SELON LES INFORMATIONS:
1. Répondez brièvement à ces questions sur la critique de Love Hina :
(a) Qui a créé le manga, et en quelle année ?
(b) De quel mot anglais « Pantsu » est-il dérivé ?
(c) Sous quel autre nom le Shônen Pantsu peut-il être désigné ?
2. Rédigez la suite de la critique de Love Hina après sa dernière phrase.

====== EXTRAIT DE TEXTE

Love Hina
6.1
Love Hina

Manga de Ken Akamatsu (1998)

L'infâme est l'avenir de l'homme

Chaque jour, on en apprend plus sur le monde qui nous entoure ou celui dans lequel on s'immerge couramment. Et plus on sait, moins on veut savoir. Ne vous fiez pas comme moi aux apparences ; Love Hina est un Shônen. Figurez-vous mes bons sires qu'il existe, dans un spectre restreint - très restreint - de l'édition Shônen, une part allouée à la romance. Allez comprendre. Moi, comprendre, je ne peux plus ; je ne veux plus. Shônen Pantsu que ça s'appelle. Pantsu étant - bien entendu - la version dérivée de «Pants» (sous-vêtements) prononcée à la japonaise. Ami du bon goût, au revoir. Au revoir, adieu et à jamais. Le Shônen Pantsu peut aussi être nommé Shônen Harem comme dans le cas présent où un protagoniste masculin est entouré de greluches qu'il cherchera - bon an mal an - à culbuter à chaque chapitre. Mais avec ce qu'il faut de sentiment, attention. Car on peut être obsédé sexuel et avoir quelques rudiments de savoir-vivre. Ce sera peut-être la seule leçon que j'aurais retirée de ma lecture de Love Hina. Ça, et qu'il ne faut pas lire de Shônen Pantsu. Mais alors... vraiment pas.

============
====== DONNÉES SUIVANTES

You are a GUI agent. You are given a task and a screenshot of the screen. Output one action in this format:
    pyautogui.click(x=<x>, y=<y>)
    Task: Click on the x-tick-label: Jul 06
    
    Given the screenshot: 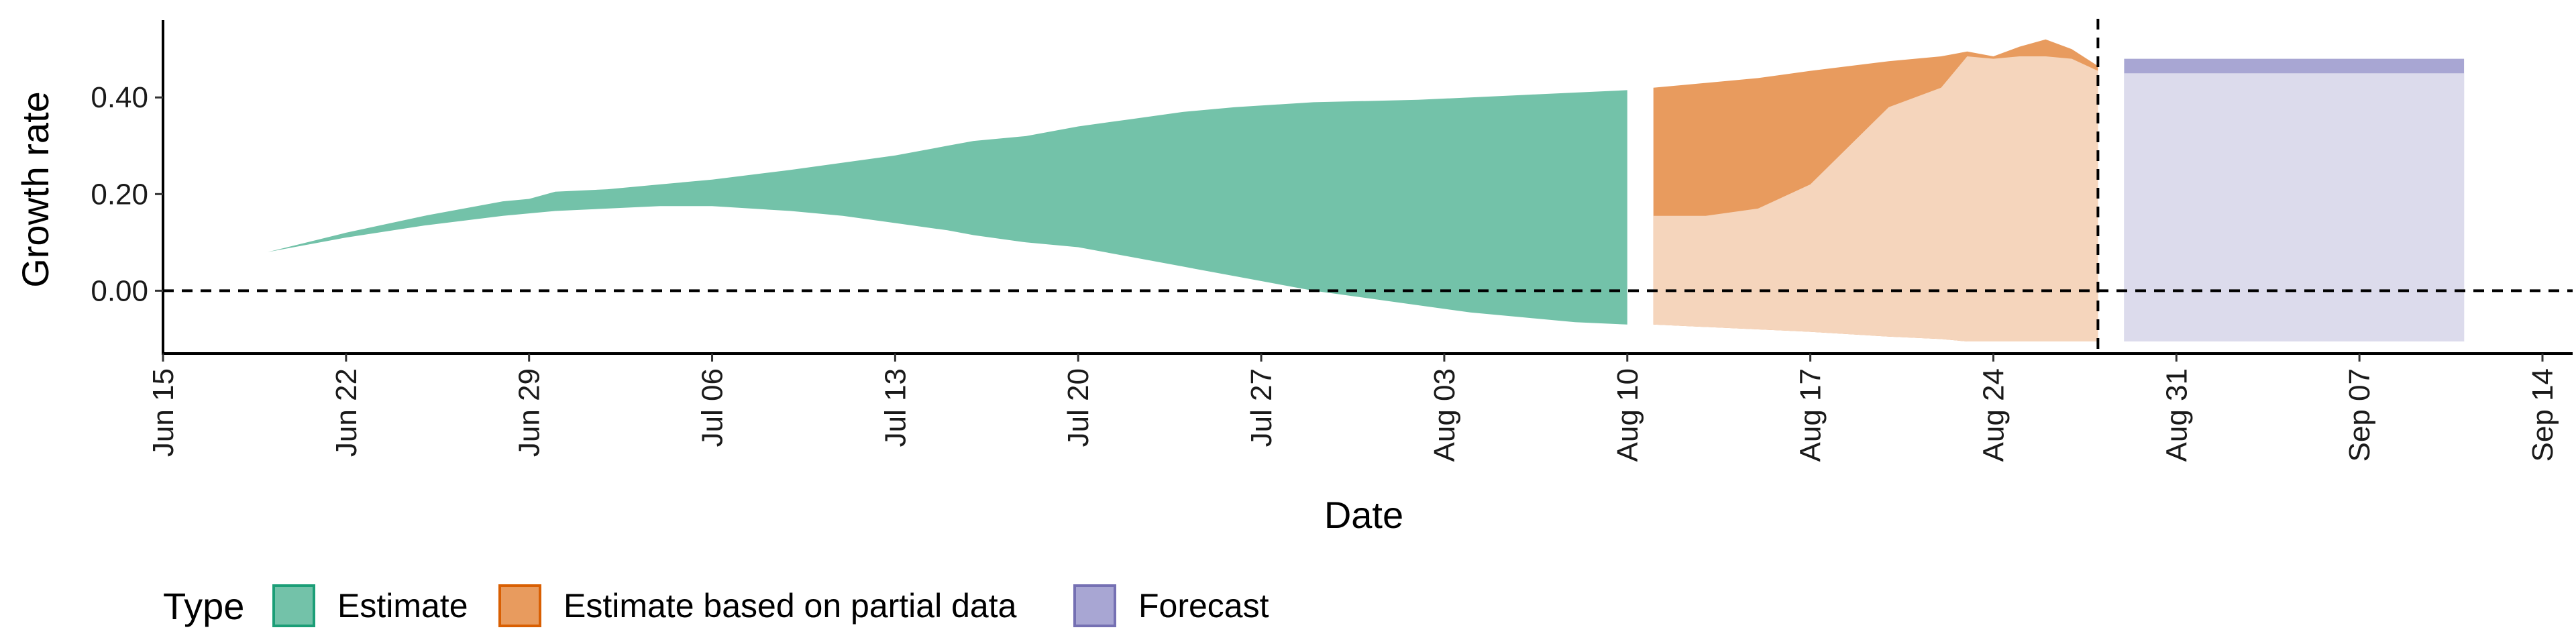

============

RÉPONSES AUX EXERCICES:
1.
(a) Ken Akamatsu, en 1998.
(b) De « Pants » (sous-vêtements).
(c) Shônen Harem.

2.
Ken Akamatsu,qui a, à mon sens, perdu le droit d'être un homme suite à sa forfaiture, nous gratifie donc d'une histoire d'amour nigaude et cruche à souhait. Ce qui distingue Love Hina de votre Shojô coutumier - et vomitif - tient en réalité à peu de choses. Peut-être plus d'exhibitions - car on s'adresse à des jeunes mâles en pleine puberté - et un personnage principal masculin au milieu d'un troupeau de femelles là où l'inverse est habituellement de mise.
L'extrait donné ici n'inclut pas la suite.